## JOB
Return, word for word, the lines of the material below, from the line containing "Task: Click the password" through the end of the material, leaving out the pictures.

* * *

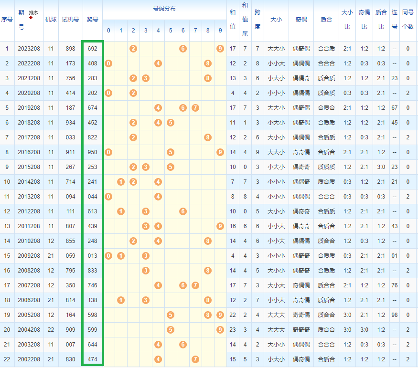Click orange ball 7 in the 2019208 row
The image size is (418, 368).
pyautogui.click(x=195, y=108)
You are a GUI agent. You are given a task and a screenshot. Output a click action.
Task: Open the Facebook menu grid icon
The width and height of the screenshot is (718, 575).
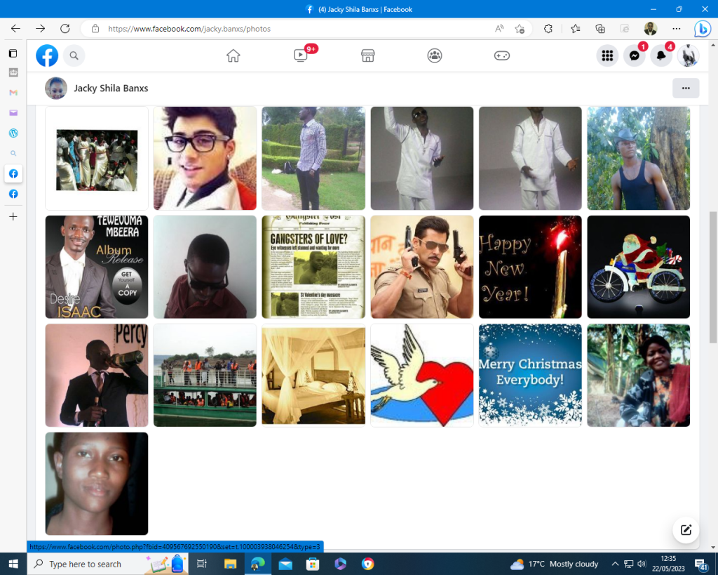607,55
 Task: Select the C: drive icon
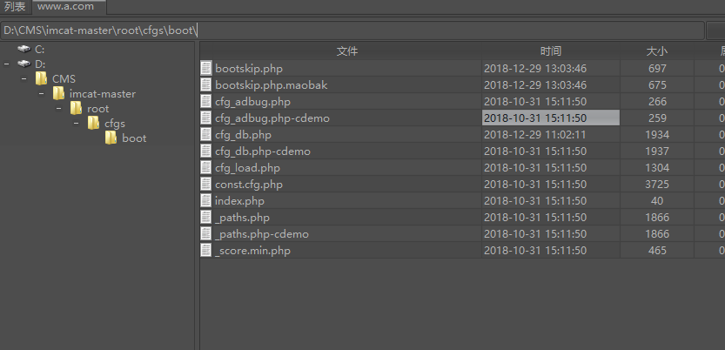click(x=23, y=50)
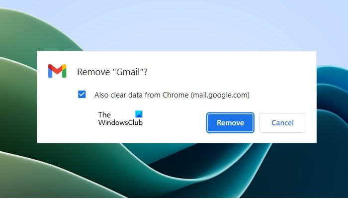The image size is (348, 199).
Task: Click the word 'Remove' in dialog title
Action: (93, 72)

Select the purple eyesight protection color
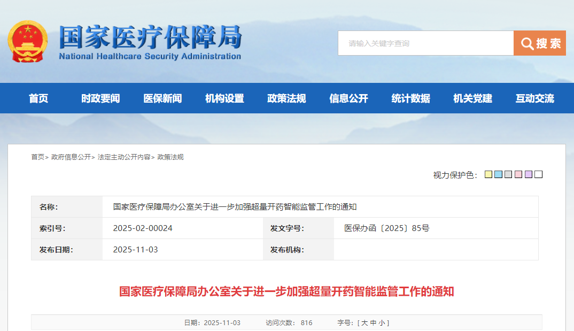529,174
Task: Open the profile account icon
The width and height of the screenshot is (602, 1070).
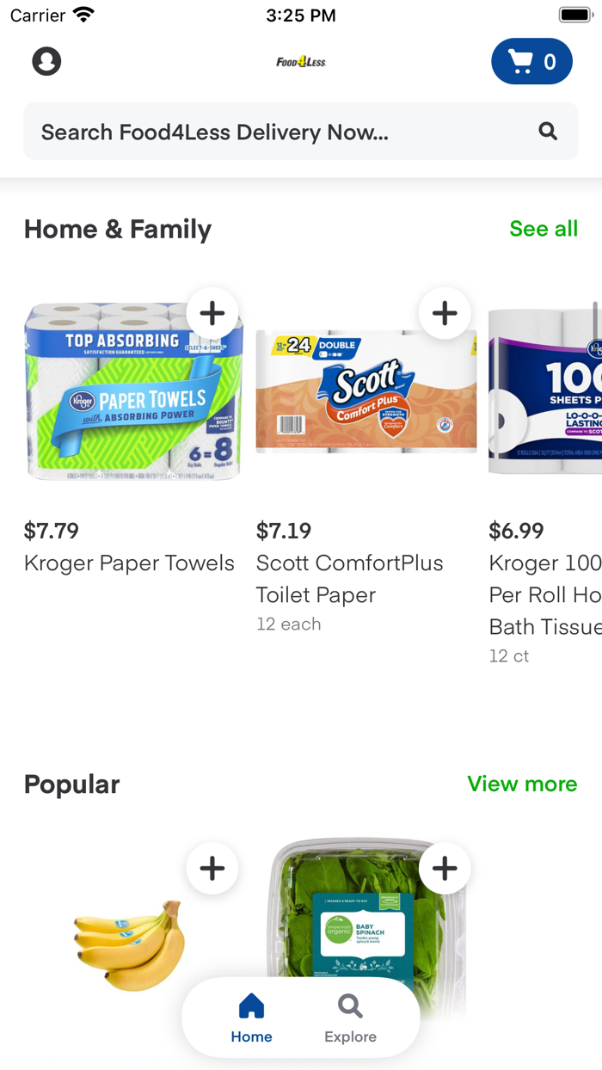Action: pyautogui.click(x=46, y=61)
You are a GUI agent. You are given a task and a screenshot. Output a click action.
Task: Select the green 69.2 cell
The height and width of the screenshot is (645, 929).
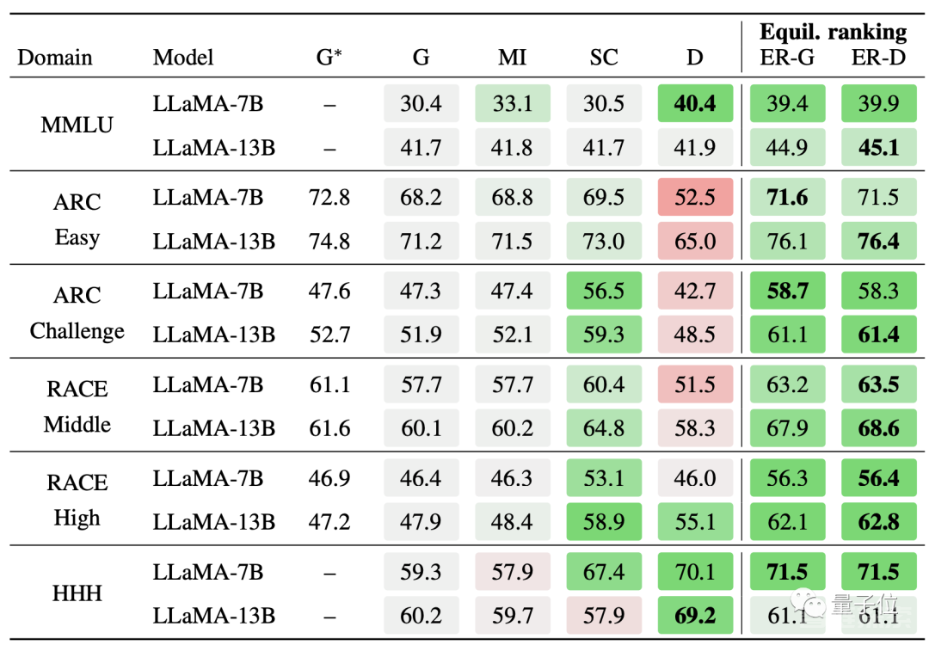coord(695,616)
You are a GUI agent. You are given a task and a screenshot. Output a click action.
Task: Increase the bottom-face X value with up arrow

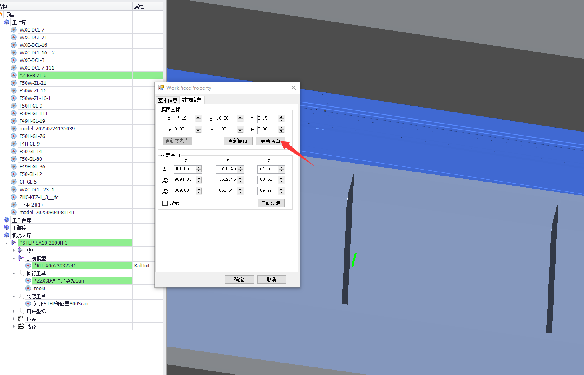pos(198,117)
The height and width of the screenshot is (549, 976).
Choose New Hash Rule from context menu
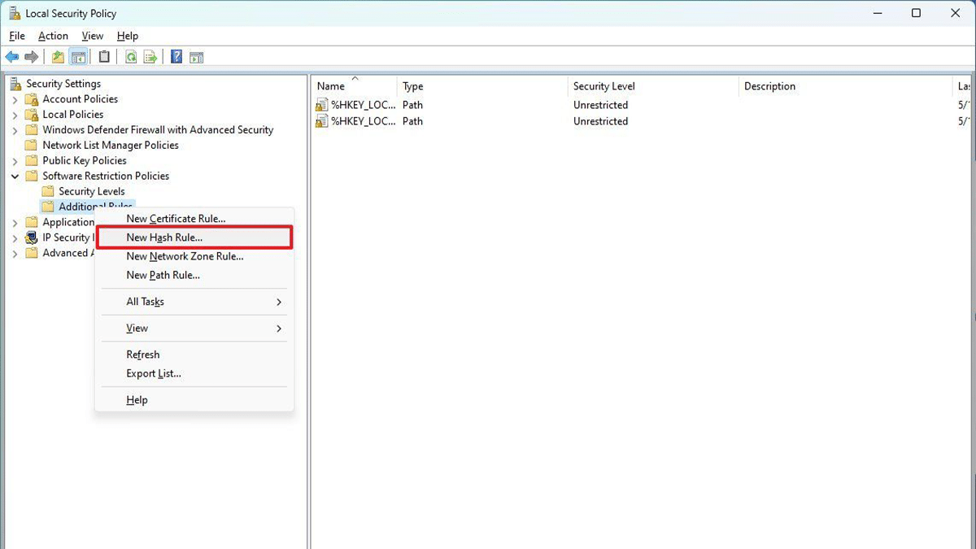[164, 237]
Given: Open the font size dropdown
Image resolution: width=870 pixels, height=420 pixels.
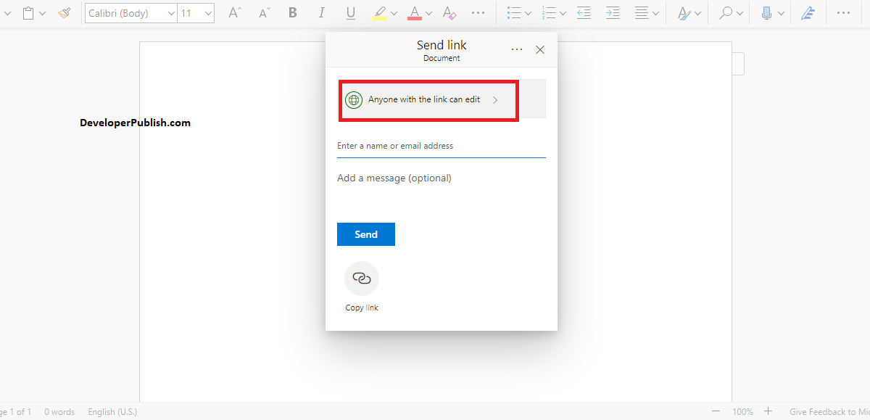Looking at the screenshot, I should pyautogui.click(x=208, y=12).
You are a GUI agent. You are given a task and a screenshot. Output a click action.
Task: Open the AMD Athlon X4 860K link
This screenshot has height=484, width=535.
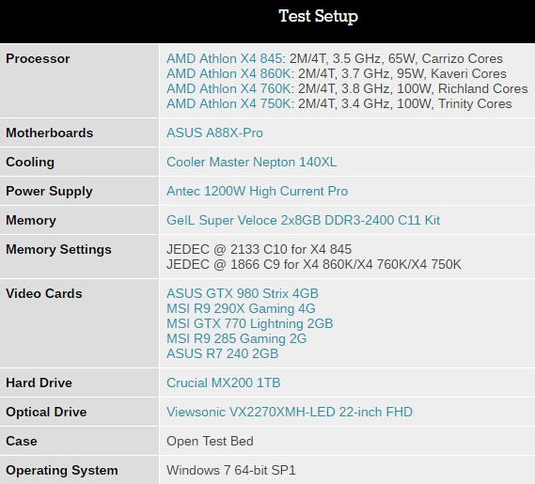(x=228, y=73)
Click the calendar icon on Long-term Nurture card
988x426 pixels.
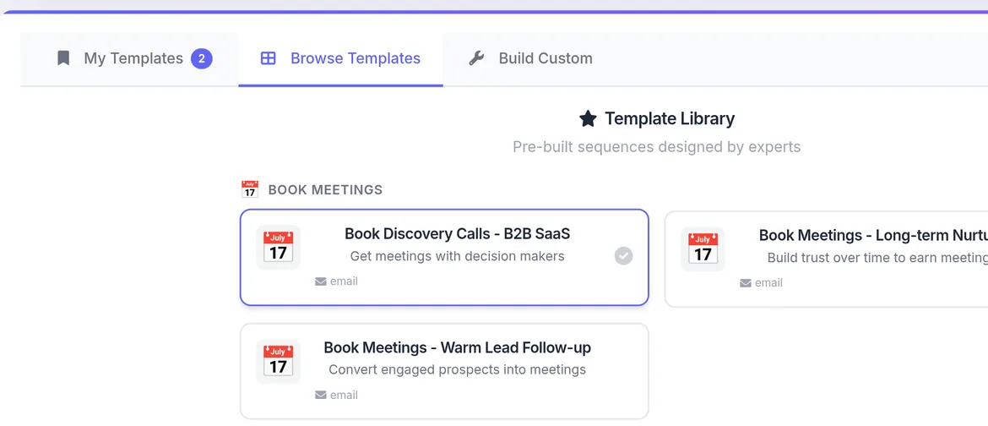703,249
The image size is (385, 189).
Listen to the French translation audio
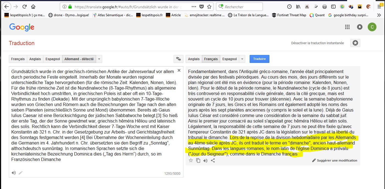coord(205,160)
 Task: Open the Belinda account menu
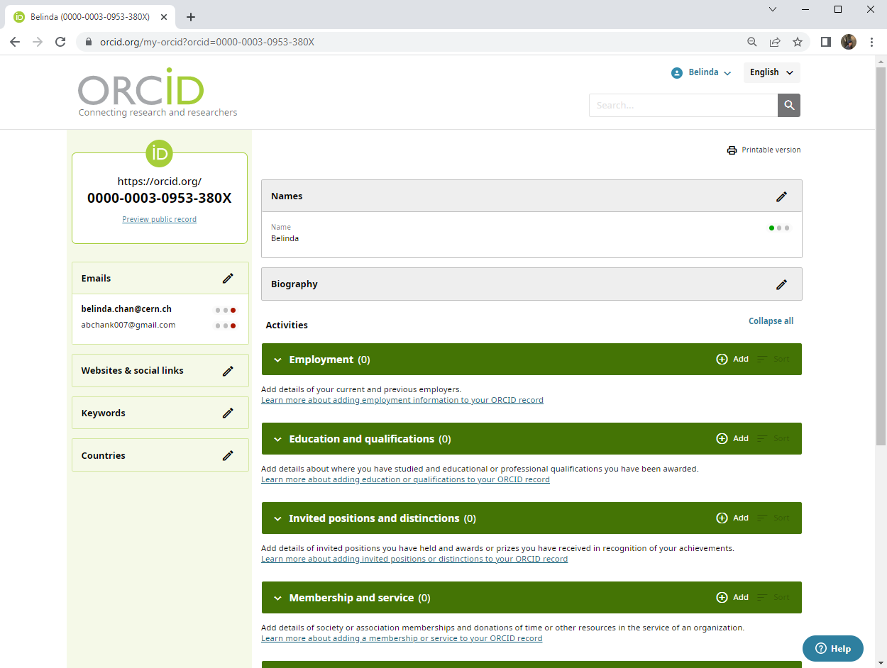(x=700, y=72)
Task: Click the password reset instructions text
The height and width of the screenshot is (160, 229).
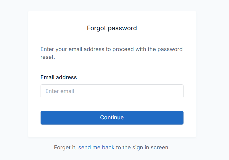Action: tap(111, 53)
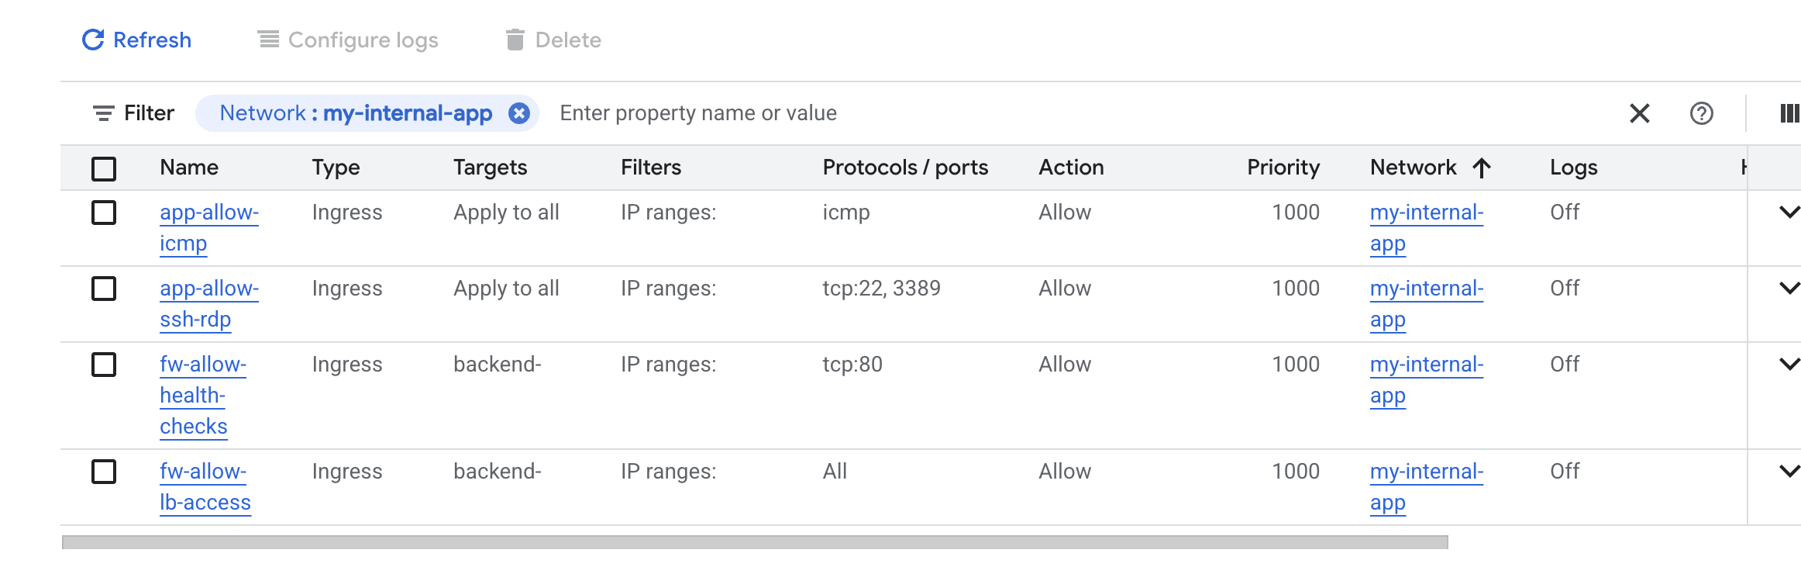Viewport: 1801px width, 574px height.
Task: Select the app-allow-icmp rule checkbox
Action: pyautogui.click(x=104, y=213)
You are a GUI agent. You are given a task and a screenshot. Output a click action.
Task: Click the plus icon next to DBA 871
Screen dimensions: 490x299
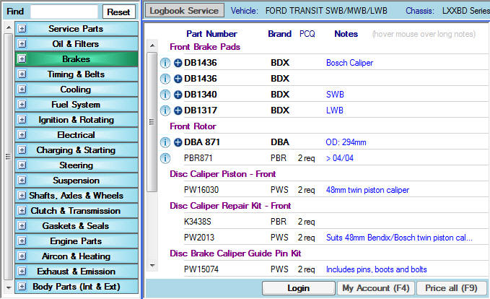(x=178, y=142)
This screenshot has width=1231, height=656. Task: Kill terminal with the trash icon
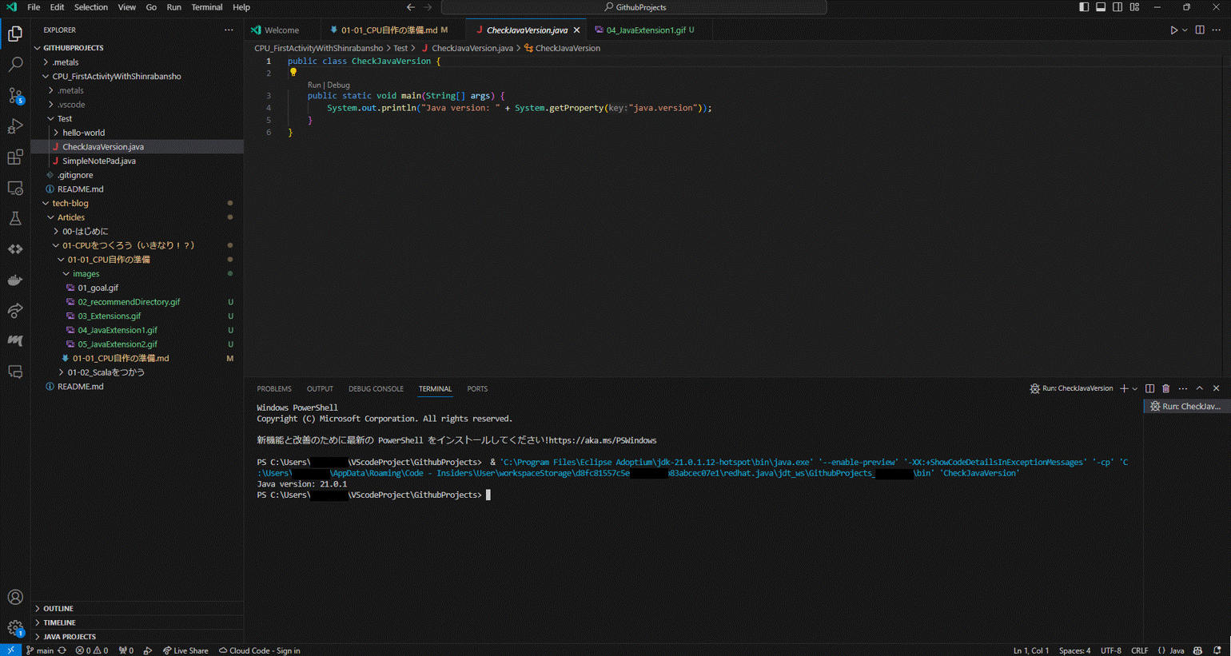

* * *

## COMPLETE OUTPUT
Task: Click the password reset instructions text
The height and width of the screenshot is (160, 229).
Action: tap(111, 53)
Viewport: 1801px width, 574px height.
Task: Select the app-allow-icmp rule checkbox
Action: pyautogui.click(x=104, y=213)
You are a GUI agent. You are given a task and a screenshot. Output a click action.
Task: Click the plus icon next to DBA 871
Screen dimensions: 490x299
(x=178, y=142)
This screenshot has width=1231, height=656. Task: Kill terminal with the trash icon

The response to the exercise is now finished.